Ainda assim, as vendas de casa usadas caíram 22,6% em fevereiro na comparação anual, um sinal de que muitos possíveis compradores permanecem fora do mercado após anos de aumentos de preços e taxas de financiamento muito mais altas do que há um ano.
Segundo relatório da imobiliária on-line Redfin, divulgado na sexta-feira, interessados em casas na região da Bay Area, em São Francisco, estão mais relutantes em comprar em razão de rumores de demissões e de problemas no setor bancário, e também porque viram uma queda no valor de suas carteiras de investimento.
Mas os consumidores já estavam sob pressão antes dessa crise bancária. O custo do crédito disparou em 2022, com o Federal Reserve (Fed, banco central dos EUA) elevando os juros para o nível mais alto desde 2007 para esfriar a demanda e combater a inflação.
A taxa média anual de juros do cartão de crédito foi de 19,1% no quarto trimestre, acima dos 14,5% do mesmo período de 2021, e quase 3 pontos percentuais acima do pico anterior à pandemia, em 1995, segundo dados do Fed. Um novo financiamento de 60 meses para automóveis estava, na média, com juros de 6,6% no quarto trimestre, acima dos 4,7% de um ano antes, e o maior desde 2009.
Os juros altos levaram alguns consumidores a transferir depósitos em bancos regionais para outras opções que oferecem melhores retornos. Tal movimentação limita a capacidade desses bancos de conceder empréstimos. As quebras do Silicon Valley Bank e do Signature Bank neste mês jogaram mais holofotes sobre o nível dos depósitos dos bancos regionais.

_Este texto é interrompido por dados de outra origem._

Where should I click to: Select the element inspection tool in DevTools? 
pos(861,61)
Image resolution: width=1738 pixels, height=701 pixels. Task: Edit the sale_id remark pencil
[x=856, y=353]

Como os bancos estão “tendo dificuldade em obter depósitos, terão que reduzir a concessão de empréstimos, o que já começaram a fazer”, disse Jack Ablin, sócio-fundador da empresa de gestão de patrimônio Cresset Wealth Advisors. “Quem quiser refinanciar um crédito imobiliário, comprar um barco ou financiar a reforma da cozinha – terá mais dificuldade.”

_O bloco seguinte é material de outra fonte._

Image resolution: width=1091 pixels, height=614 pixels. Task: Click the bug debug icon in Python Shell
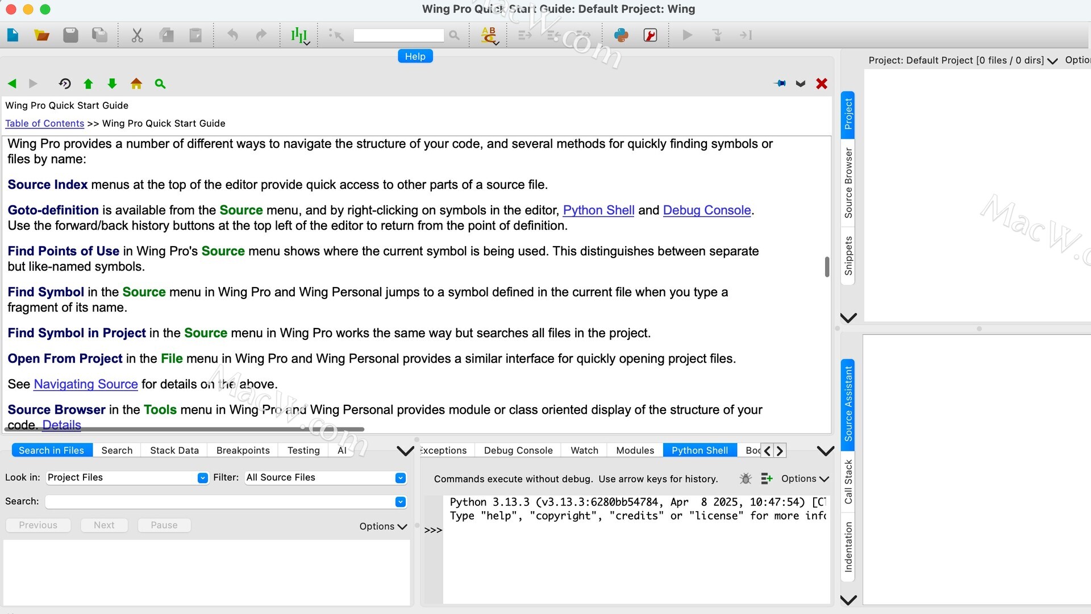(x=746, y=479)
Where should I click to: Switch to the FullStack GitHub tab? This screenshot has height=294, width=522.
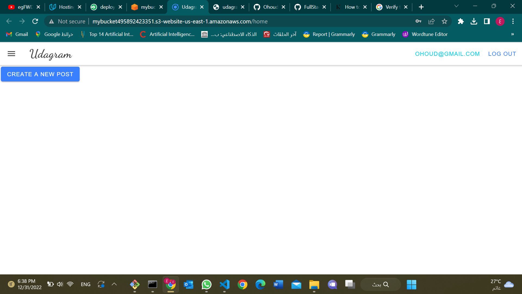tap(310, 7)
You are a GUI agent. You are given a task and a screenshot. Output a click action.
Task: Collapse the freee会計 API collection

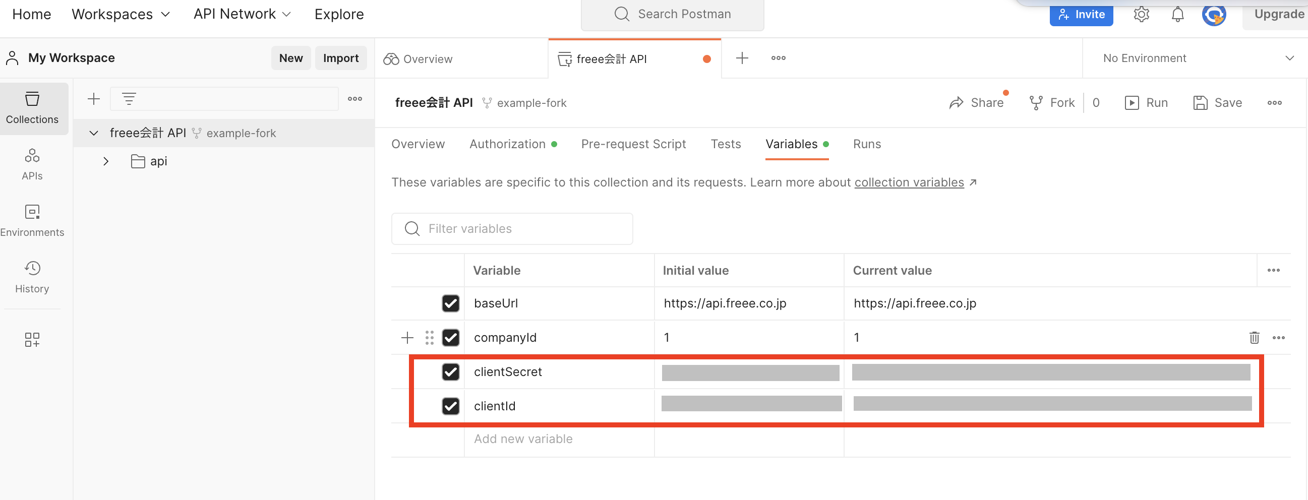pos(93,133)
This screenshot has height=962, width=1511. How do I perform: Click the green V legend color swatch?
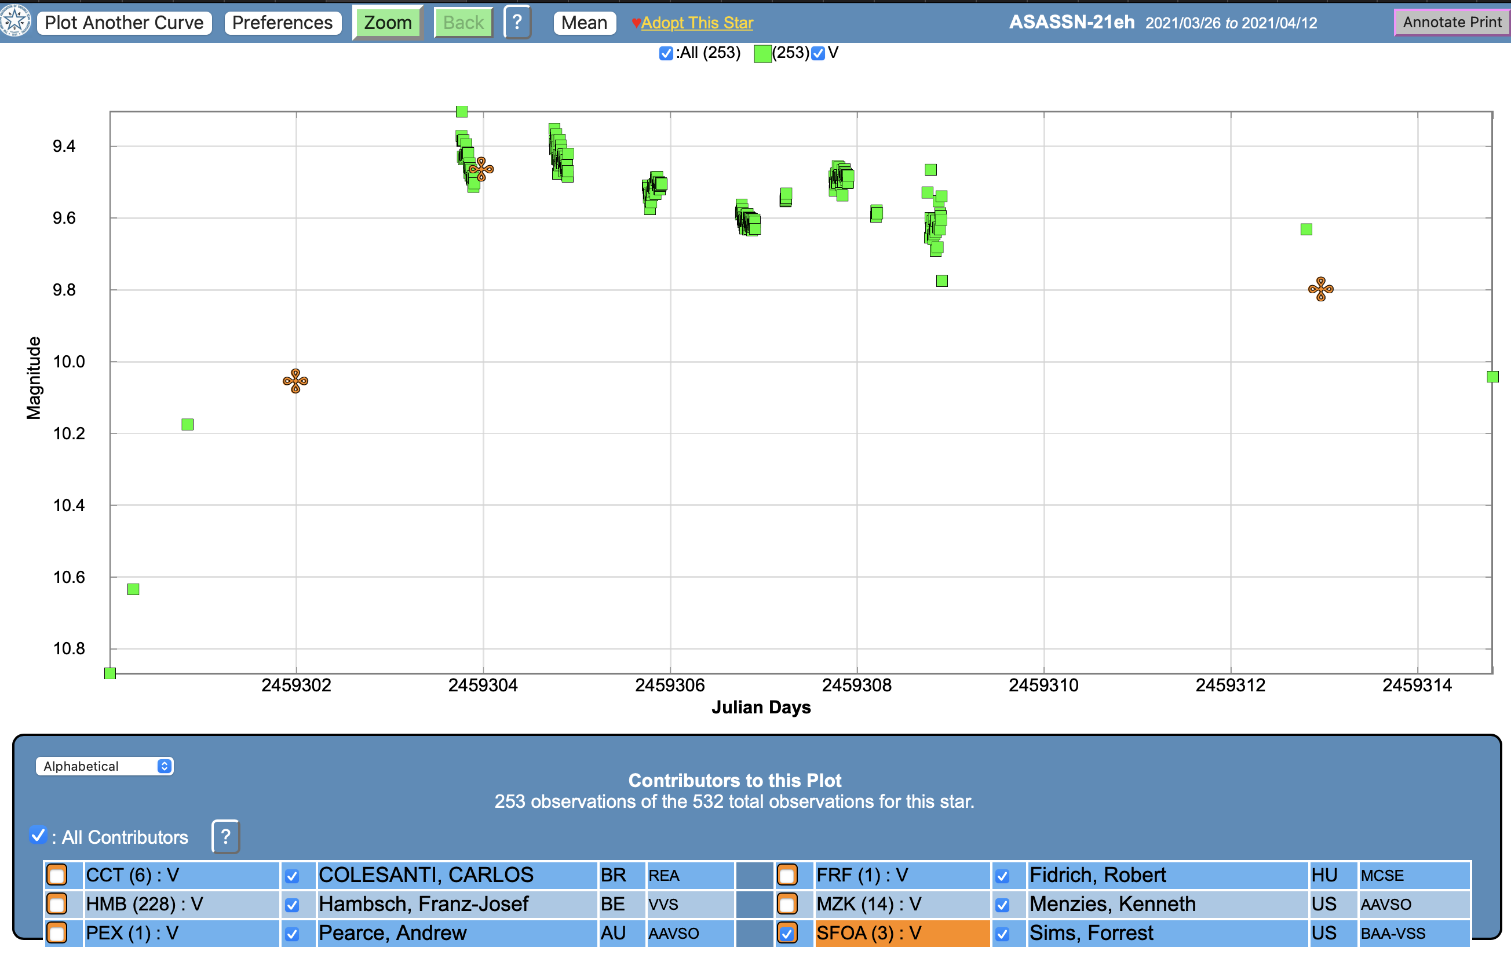tap(762, 54)
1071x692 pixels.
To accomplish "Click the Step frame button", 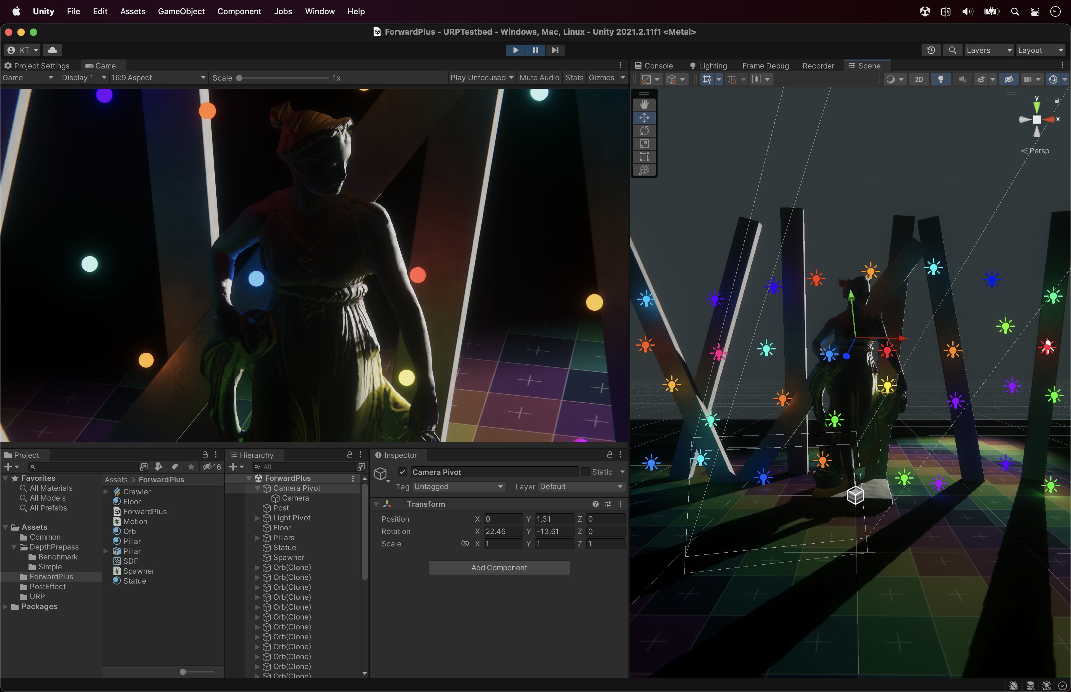I will (x=555, y=50).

Em 2022, cerca de 80% das compras de carros novos e cerca de 40% das de carros usados valeram-se de financiamento, segundo a firma de dados de crédito Experian.

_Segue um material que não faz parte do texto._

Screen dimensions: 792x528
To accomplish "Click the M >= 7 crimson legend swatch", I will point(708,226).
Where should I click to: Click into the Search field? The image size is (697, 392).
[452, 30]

A capacidade de resistência dos gastos pessoais nos EUA foi sustentada por três pilares nos últimos meses, segundo Tim Quinlan, economista do Wells Fargo. Os consumidores recorreram à poupança excedente, se beneficiaram de um crescimento na renda que foi superior à inflação no fim de 2022 e fizeram novas dívidas.
Com o crédito cada vez mais limitado, a economia pode ter de depender de dois desses três pilares. Quinlan disse que o crescimento pode permanecer relativamente estável se os consumidores continuarem recorrendo à poupança excedente – que ainda soma cerca de US$ 800 bilhões – e se o crescimento da renda continuar superando a inflação.
Mas não é só a escassez de crédito, contudo, que pode levar os consumidores a adiar grandes compras, diz Steven Blitz, economista-chefe da TS Lombard para os EUA. Também é a perda de confiança e a relutância em assumir um grande compromisso financeiro diante de um cenário futuro incerto.